Copy every one of the rows below word for word, with nothing left out or changed.

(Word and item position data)
★ ★ ★ ★ ★ ★ ★

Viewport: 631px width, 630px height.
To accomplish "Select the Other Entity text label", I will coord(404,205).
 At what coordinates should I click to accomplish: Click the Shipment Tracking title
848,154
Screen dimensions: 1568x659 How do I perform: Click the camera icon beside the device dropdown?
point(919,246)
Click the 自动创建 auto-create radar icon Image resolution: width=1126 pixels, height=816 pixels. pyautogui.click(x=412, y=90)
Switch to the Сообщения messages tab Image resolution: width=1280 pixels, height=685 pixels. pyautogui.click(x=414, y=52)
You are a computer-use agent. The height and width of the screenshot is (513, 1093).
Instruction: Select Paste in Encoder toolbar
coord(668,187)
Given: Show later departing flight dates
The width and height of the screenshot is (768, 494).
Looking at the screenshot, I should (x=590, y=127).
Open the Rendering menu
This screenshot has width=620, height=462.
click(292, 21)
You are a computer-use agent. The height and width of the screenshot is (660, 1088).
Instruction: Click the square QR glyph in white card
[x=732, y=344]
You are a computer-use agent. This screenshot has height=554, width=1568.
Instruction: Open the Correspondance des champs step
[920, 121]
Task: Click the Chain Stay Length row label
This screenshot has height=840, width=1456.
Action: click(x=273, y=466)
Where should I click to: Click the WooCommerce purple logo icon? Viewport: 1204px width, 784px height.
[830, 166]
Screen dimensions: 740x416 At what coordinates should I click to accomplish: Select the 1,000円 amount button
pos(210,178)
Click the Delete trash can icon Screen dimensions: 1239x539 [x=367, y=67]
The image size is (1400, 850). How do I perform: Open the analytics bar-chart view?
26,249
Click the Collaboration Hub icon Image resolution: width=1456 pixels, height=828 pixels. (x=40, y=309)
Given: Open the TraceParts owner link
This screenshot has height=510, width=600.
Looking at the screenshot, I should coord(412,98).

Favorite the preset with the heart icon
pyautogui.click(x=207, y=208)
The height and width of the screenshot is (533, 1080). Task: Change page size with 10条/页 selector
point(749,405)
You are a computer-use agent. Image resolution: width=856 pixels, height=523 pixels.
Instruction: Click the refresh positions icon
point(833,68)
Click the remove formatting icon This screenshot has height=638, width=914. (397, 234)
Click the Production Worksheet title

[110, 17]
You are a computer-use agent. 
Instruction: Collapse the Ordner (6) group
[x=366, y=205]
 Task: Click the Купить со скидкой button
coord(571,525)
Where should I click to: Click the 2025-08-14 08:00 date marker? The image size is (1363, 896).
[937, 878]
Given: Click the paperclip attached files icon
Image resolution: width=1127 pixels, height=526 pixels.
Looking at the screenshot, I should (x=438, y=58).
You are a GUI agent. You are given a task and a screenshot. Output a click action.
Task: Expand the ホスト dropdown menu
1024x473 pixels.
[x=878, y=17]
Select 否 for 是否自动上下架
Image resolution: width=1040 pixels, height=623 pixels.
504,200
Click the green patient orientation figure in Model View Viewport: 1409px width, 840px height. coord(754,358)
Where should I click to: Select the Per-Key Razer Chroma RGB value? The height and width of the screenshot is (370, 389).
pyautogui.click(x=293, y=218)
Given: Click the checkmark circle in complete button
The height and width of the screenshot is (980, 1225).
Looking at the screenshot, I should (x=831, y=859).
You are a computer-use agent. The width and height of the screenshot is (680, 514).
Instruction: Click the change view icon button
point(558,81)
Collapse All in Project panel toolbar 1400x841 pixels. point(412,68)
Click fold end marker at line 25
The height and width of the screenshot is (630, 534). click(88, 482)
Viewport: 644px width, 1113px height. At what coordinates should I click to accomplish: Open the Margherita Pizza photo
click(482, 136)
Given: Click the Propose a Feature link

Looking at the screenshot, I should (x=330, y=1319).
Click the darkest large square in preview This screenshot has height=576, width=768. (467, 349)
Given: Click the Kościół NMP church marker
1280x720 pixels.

★ ★ ★ ★ ★ ★ ★

Answer below =>
Viewport: 631px width, 630px height.
To accomplish "Select the Other Entity text label", I will coord(404,205).
 At what coordinates should I click to accomplish: Click the Shipment Tracking title
848,154
Screen dimensions: 1568x659 How do I perform: Click the camera icon beside the device dropdown?
point(919,246)
Click the 自动创建 auto-create radar icon Image resolution: width=1126 pixels, height=816 pixels. pyautogui.click(x=412, y=90)
Switch to the Сообщения messages tab Image resolution: width=1280 pixels, height=685 pixels. pyautogui.click(x=414, y=52)
You are a computer-use agent. The height and width of the screenshot is (513, 1093).
Instruction: Select Paste in Encoder toolbar
coord(668,187)
Given: Show later departing flight dates
The width and height of the screenshot is (768, 494).
Looking at the screenshot, I should (x=590, y=127).
Open the Rendering menu
This screenshot has width=620, height=462.
click(292, 21)
You are a computer-use agent. The height and width of the screenshot is (660, 1088).
Instruction: Click the square QR glyph in white card
[x=732, y=344]
You are a computer-use agent. This screenshot has height=554, width=1568.
Instruction: Open the Correspondance des champs step
[920, 121]
Task: Click the Chain Stay Length row label
This screenshot has height=840, width=1456.
Action: click(x=273, y=466)
Where should I click to: Click the WooCommerce purple logo icon? Viewport: 1204px width, 784px height.
[830, 166]
Screen dimensions: 740x416 At what coordinates should I click to accomplish: Select the 1,000円 amount button
pos(210,178)
Click the Delete trash can icon Screen dimensions: 1239x539 [x=367, y=67]
The image size is (1400, 850). How do I perform: Open the analytics bar-chart view?
26,249
Click the Collaboration Hub icon Image resolution: width=1456 pixels, height=828 pixels. (x=40, y=309)
Given: Open the TraceParts owner link
This screenshot has height=510, width=600.
Looking at the screenshot, I should coord(412,98).

Favorite the preset with the heart icon
pyautogui.click(x=207, y=208)
The height and width of the screenshot is (533, 1080). Task: Change page size with 10条/页 selector
point(749,405)
You are a computer-use agent. Image resolution: width=856 pixels, height=523 pixels.
Instruction: Click the refresh positions icon
point(833,68)
Click the remove formatting icon This screenshot has height=638, width=914. (397, 234)
Click the Production Worksheet title

[110, 17]
You are a computer-use agent. 
Instruction: Collapse the Ordner (6) group
[x=366, y=205]
 Task: Click the Купить со скидкой button
coord(571,525)
Where should I click to: Click the 2025-08-14 08:00 date marker? The image size is (1363, 896).
[937, 878]
Given: Click the paperclip attached files icon
Image resolution: width=1127 pixels, height=526 pixels.
Looking at the screenshot, I should (x=438, y=58).
You are a GUI agent. You are given a task and a screenshot. Output a click action.
Task: Expand the ホスト dropdown menu
1024x473 pixels.
[x=878, y=17]
Select 否 for 是否自动上下架
Image resolution: width=1040 pixels, height=623 pixels.
504,200
Click the green patient orientation figure in Model View Viewport: 1409px width, 840px height. coord(754,358)
Where should I click to: Select the Per-Key Razer Chroma RGB value? The height and width of the screenshot is (370, 389).
pyautogui.click(x=293, y=218)
Given: Click the checkmark circle in complete button
The height and width of the screenshot is (980, 1225).
Looking at the screenshot, I should (x=831, y=859).
You are a computer-use agent. The width and height of the screenshot is (680, 514).
Instruction: Click the change view icon button
point(558,81)
Collapse All in Project panel toolbar 1400x841 pixels. point(412,68)
Click fold end marker at line 25
The height and width of the screenshot is (630, 534). click(88, 482)
Viewport: 644px width, 1113px height. At what coordinates should I click to accomplish: Open the Margherita Pizza photo
click(482, 136)
Given: Click the Propose a Feature link

Looking at the screenshot, I should (x=330, y=1319).
Click the darkest large square in preview This screenshot has height=576, width=768. (467, 349)
Given: Click the Kościół NMP church marker
1280x720 pixels.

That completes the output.